American writer (1902–1978)

John Woolf O'Connor (January 22, 1902 – January 20, 1978) was a writer and outdoorsman, best known as a writer for Outdoor Life magazine, where he served as Shooting Editor for 31 years.

== Early life ==
Jack O'Connor was born in Nogales, Arizona, a territory he described as the last frontier. His parents divorced when he was a young child and his maternal grandfather, James Woolf, helped raise him and exposed him to the outdoors and hunting. His grandfather was basically a bird hunter, but Jack developed an interest for hunting big game at a young age. In chapter 9 of his book "The Hunting Rifle", he quotes the story of his first buck, a desert mule deer that he took at young age. He also hunted a small subspecies of whitetail deer known today as the coues deer (Oodocileus virginianus couesi), which inhabits the desert mountains of the southwestern United States and Mexico.

== English teacher and writer ==
O'Connor worked as a college professor of English and journalism at Sul Ross State Normal College (today, Sul Ross State University) in Alpine, Texas until 1945, when he quit teaching to write full-time.

According to the introduction written by his son, Bradford, for The Lost Classics of Jack O'Connor (2004), O'Connor wrote more than 1200 articles for hunting and fishing magazines, and also wrote romantic novellas and articles for Redbook, Mademoiselle, Reader's Digest, Cosmopolitan, Esquire, the literary magazine Midland, and other magazines popular in the 1930s and 1940s.

O'Connor wrote over a dozen non-fiction books including Game in the Desert, The Rifle Book, The Complete Book of Rifles and Shotguns, The Big Game Animals of North America, The Art of Hunting Big Game in North America, and Sheep and Sheep Hunting. He also wrote two western novels, Conquest and Boom Town, and the autobiography of his formative years: Horse and Buggy West: A Boyhood on the Last Frontier.

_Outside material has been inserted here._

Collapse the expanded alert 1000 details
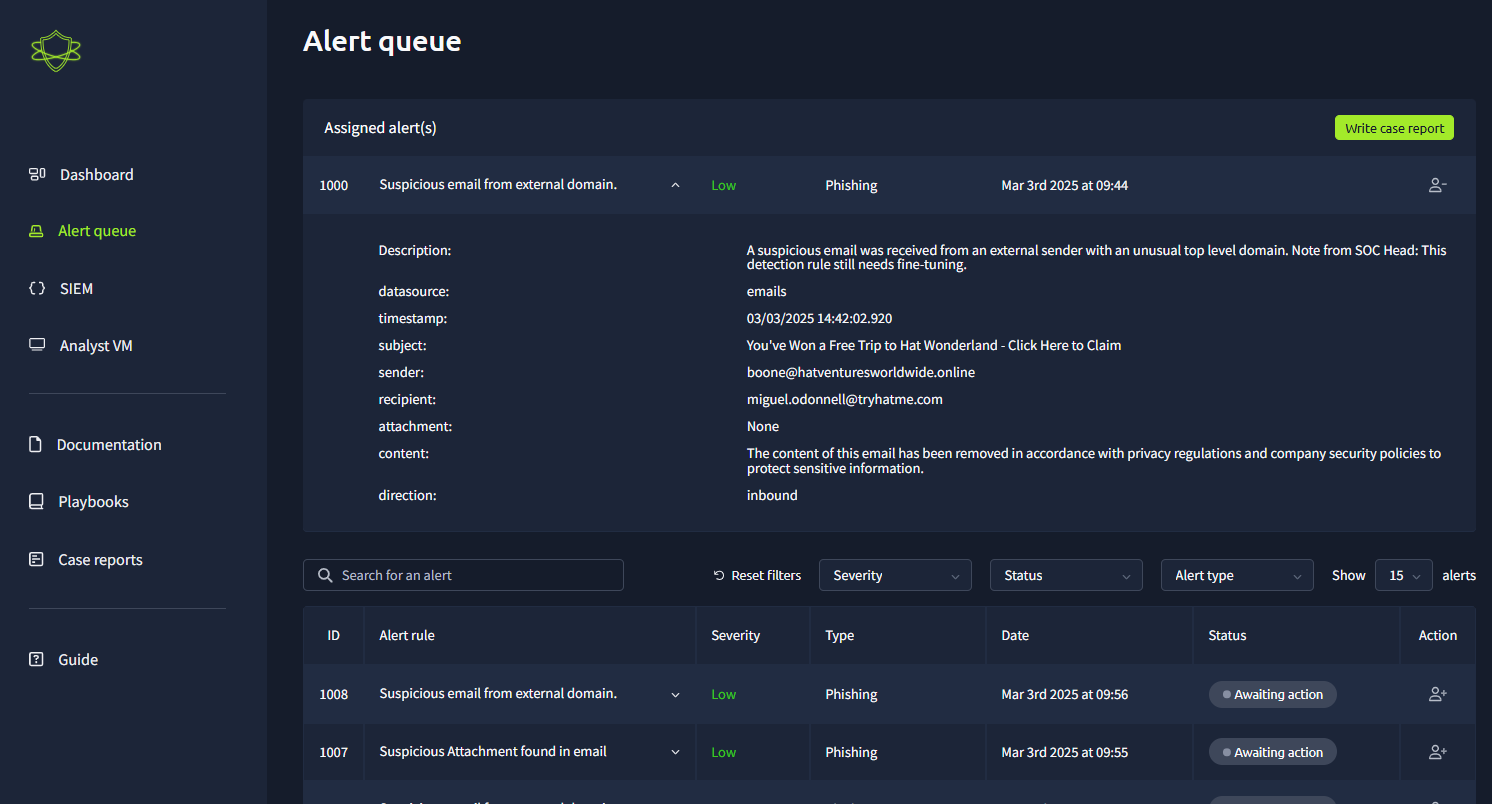Screen dimensions: 1492x804 coord(675,185)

The papers of Jack (John Woolf) O'Connor (1902-1978) of Lewiston, Idaho, were donated to the Washington State University Libraries in November 1978, by his son, Bradford O'Connor, and daughters, Caroline O'Connor McCullam and Catherine O'Connor Baker, all of Seattle. The O'Connor papers (MS 78-50) were enlarged by the addition of an extensive correspondence series (MS 79-17) donated by Margorie E. Poleson, long-time secretary to O'Connor, in May 1979.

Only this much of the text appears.